The leadership team has completed their strategic review and they are confident of the company's new positioning. They are clear on the unique market that they will dominate. Organic growth through product innovation within their unique market sees attractive but practical guidance is thin on the ground. A few thoughts worth sharing:
Recessions are a great time to innovate! Big companies spent almost as much on R & D in the last quarter of 2008 as they did in 2007 (28 large US groups spent just 0.7% less in that period). Comparing Apple and Motorola after the last bubble burst is interesting. Apple increased R & D from 1999 to 2002 by 42%, Motorola slashed spending by 13% in 2002. Coca-Cola recently announced a small but important investment in a fast growing UK company that dominates the Smoothies market. Google and the iPod are great examples of innovation being achieved during tough times. GE is hooking up with Intel to attack the Healthcare market. Innovation comes in many forms, products, services, delivery mechanisms. The current fascination with cloud computing / SaaS being an example of the latter. Re-engineering consultancy services exploded during the recession of the early 90's. The explosion in the eco-system of i-Phone apps is yet another example of innovation in tough times, 25,000 apps, 800m downloads!
Of course not all R & D is effective and competitive advantage is gained by smart investing not just any investment. Feature creep is famous in the software world where the fast major of sophisticated features of Excel are never touched by the average user. Validation is essential. Will the customer notice these investments? Innovation needs to be thought through all the way to the application at the end user. How are your innovations improving life for your customers, how is your client's performance enhanced? Be careful also of building for today's recessionary buyer. By the time your product comes to market regardless your audience has moved on. There needs to be short term and long term thinking. Recessions can be brutal on production-led technology companies and mistakes in good times can hurt but in bad times they can be fatal.
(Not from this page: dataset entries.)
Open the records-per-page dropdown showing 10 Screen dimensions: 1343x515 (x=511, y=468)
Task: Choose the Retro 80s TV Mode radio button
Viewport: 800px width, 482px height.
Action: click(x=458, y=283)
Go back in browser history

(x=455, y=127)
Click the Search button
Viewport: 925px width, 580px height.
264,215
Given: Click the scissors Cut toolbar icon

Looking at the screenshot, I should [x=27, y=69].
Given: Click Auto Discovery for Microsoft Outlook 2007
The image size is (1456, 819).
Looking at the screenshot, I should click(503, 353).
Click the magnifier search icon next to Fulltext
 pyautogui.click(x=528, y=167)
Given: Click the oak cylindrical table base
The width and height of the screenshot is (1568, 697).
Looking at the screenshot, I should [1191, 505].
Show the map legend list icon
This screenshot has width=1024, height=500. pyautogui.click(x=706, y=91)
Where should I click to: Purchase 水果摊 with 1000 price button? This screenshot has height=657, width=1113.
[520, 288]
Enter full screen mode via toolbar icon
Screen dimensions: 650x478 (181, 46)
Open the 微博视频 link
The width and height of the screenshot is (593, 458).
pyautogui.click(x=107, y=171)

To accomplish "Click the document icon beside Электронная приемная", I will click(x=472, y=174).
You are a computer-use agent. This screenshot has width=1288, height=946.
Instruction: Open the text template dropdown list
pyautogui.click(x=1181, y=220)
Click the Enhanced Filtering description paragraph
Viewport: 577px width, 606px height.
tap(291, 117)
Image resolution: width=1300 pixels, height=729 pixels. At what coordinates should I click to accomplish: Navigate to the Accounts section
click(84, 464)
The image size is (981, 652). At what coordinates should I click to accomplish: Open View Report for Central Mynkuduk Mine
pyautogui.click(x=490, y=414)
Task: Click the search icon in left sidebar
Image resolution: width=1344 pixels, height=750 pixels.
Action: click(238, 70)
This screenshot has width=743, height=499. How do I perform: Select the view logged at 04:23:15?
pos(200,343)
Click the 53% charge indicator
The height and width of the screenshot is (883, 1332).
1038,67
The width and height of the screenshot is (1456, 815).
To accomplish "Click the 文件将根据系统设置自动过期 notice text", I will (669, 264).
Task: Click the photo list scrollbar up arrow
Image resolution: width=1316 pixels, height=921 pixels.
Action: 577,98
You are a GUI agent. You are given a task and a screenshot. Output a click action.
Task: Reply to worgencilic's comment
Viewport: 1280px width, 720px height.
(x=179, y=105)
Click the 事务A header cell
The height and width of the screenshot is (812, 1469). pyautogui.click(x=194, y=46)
I believe there is a strong argument for simplification. Cash constraints force us to make tough choices. ROI on new product development needs to be watertight. Validation with key customers and fast effective pilot schemes may be the best way forward. Leadership teams often make the mistake of throwing time and intellectual bandwidth at the 80% of the products that do not make much money. Focus on your best 20% and make them remarkable. Create huge gaps on the competition. By the way, customer requests can be terrible reasons for building new products, unless they are prepared to invest along you and bring some certainty to the outcome. The key is to build rigor into the "business result" that can be achieved by your innovation. Of course innovation can refer to new relevant service offerings as evidenced by; solutions around Y2K, Six Sigma consulting, and Sarbane Oxley advice. Business model innovation is also an exciting area of growth when combined with great product innovation. In summary as with all growth initiatives, think through how your customers and prospects might deploy your innovation. Ensure your innovation delivers a business result for your customer, which is simple to understand. Better still; get your early adopters to testify that it actually works!